## TASK PROMPT
Start with the line that holds "This screenshot has height=486, width=950.". Please copy it and each remaining line below exactly, leaving pictures out.

Saved data entries:
Start of Block

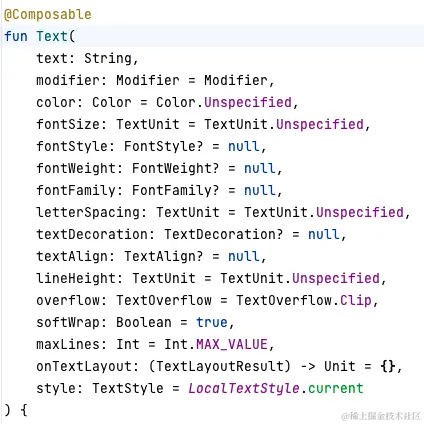Click LocalTextStyle in the style default
Screen dimensions: 424x424
tap(244, 388)
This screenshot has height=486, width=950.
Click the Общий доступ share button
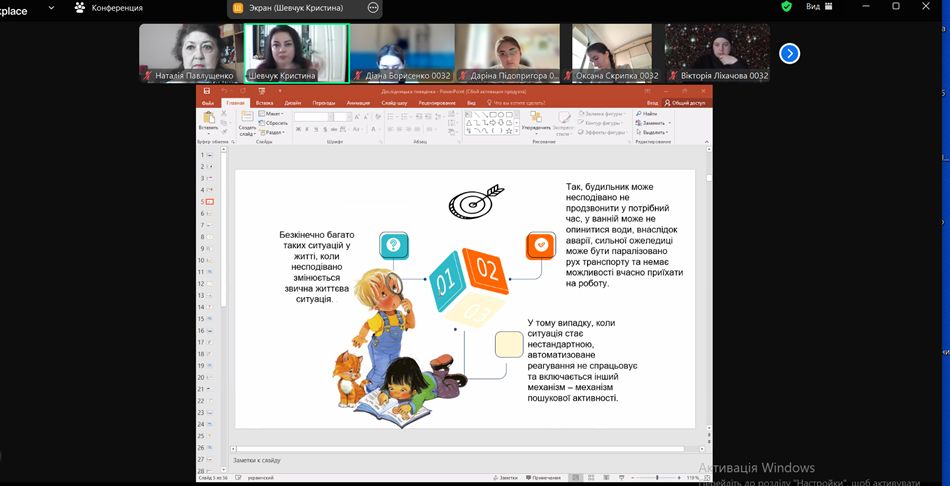click(x=686, y=102)
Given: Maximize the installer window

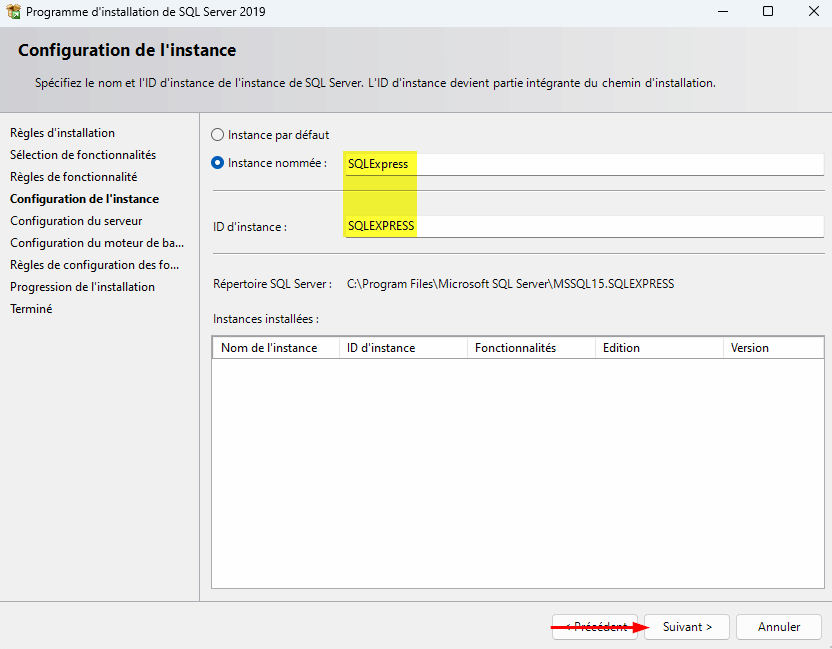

End of Block

## RESULT
This screenshot has height=486, width=950.
Click the Общий доступ share button
click(x=686, y=102)
Given: Maximize the installer window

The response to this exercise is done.